At 08:20hrs the Bosun and two ABs were seen waiting for the Chief Officer, who had advised them they were to check the securing lines on the port and starboard anchors. Two additional seaman arrived, and the six men went forward onto the forecastle. They split up to tighten the lines on the anchors. At 08:40hrs two waves struck the ship so forcibly, the ship shook violently.

As the vessel pitched into the first wave, one seaman was able to rush behind a deck tank and grab hold of ventilator trunk. He survived with minor injury. The other men were slammed by the two waves and strewn across the forecastle deck about 20meters aft. The Chief Officer died, and an AB died later after rescue from the deck by his shipmates.
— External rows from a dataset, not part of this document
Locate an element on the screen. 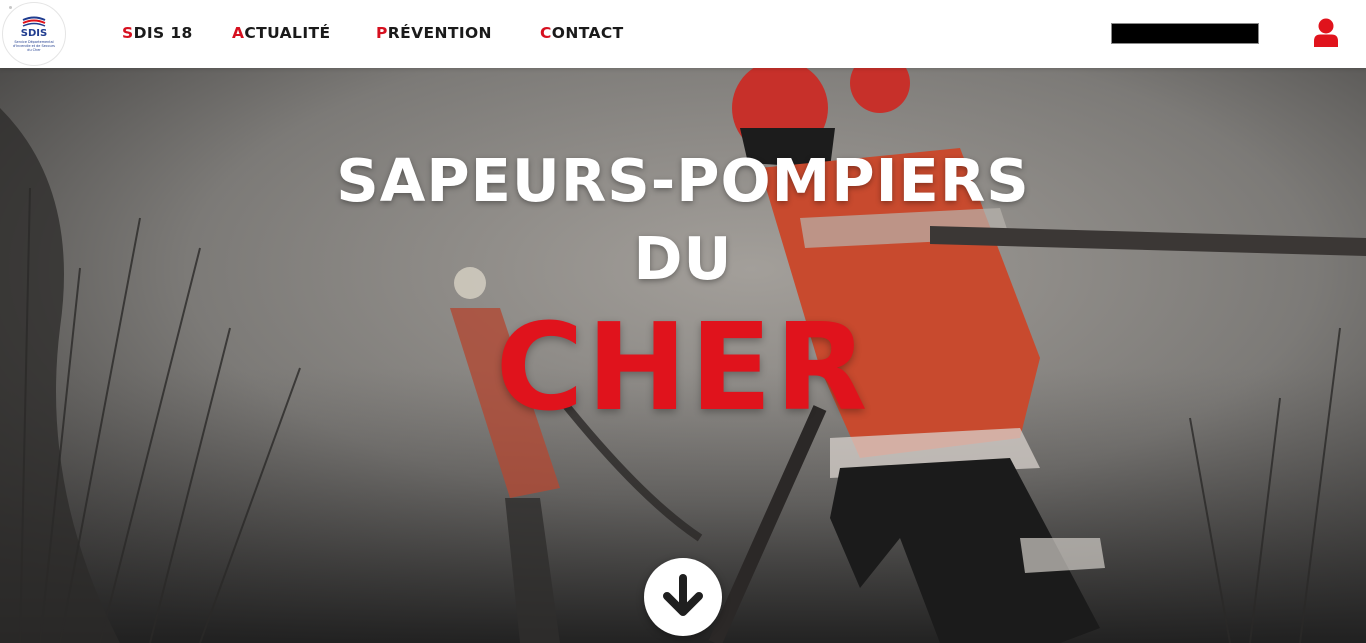 The image size is (1366, 643). nav-item-sdis18: SDIS 18 is located at coordinates (158, 33).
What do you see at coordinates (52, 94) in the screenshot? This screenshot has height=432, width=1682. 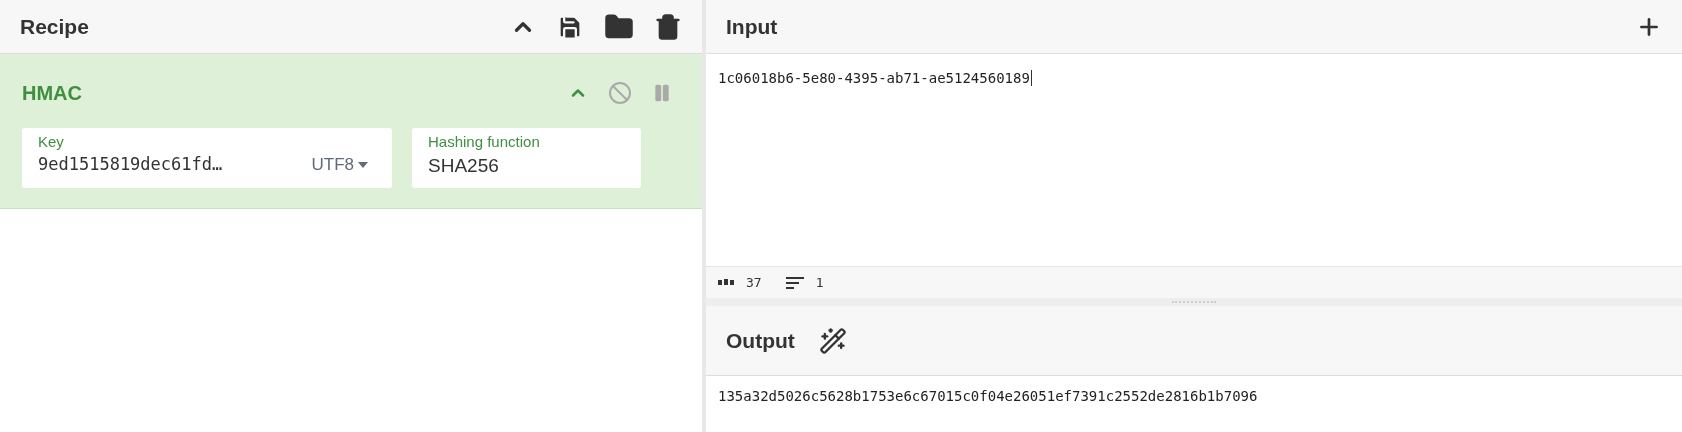 I see `operation-title: HMAC` at bounding box center [52, 94].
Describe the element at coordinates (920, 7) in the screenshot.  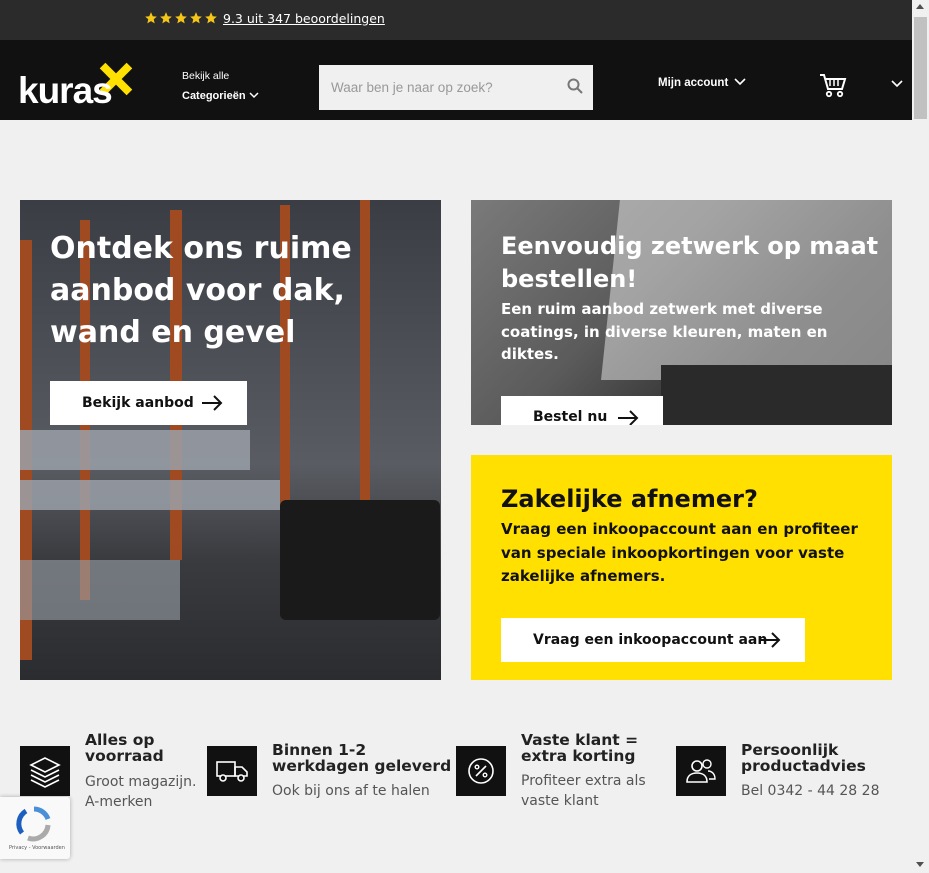
I see `scroll-up-icon` at that location.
The other ABs thrown by the waves suffered severe injuries. 

Lessons Learnt:

  • The Master did not give orders for the on deck work, nor was he aware of the Chief Officer's intentions
  • The Officer of the Watch- Third Officer- was not notified, so the bridge being unaware of the on deck presence of crew did not take navigational precautions to lessen the force of the heavy seas
  • Although an experienced deck officer, the Chief Officer underestimated the weather reports, despite the obvious sea conditions at the time, and warnings from other crew members
  • There was no evidence that any crew members were wearing safety harnesses
  • No Risk Assessment meeting was held as the Master and the bridge personnel were completely unaware of the presence of crew on deck, there was no ability to assist the men immediately
  • There was no indication that the anchor securing needed urgent attention at the time the Chief Officer elected to perform the task.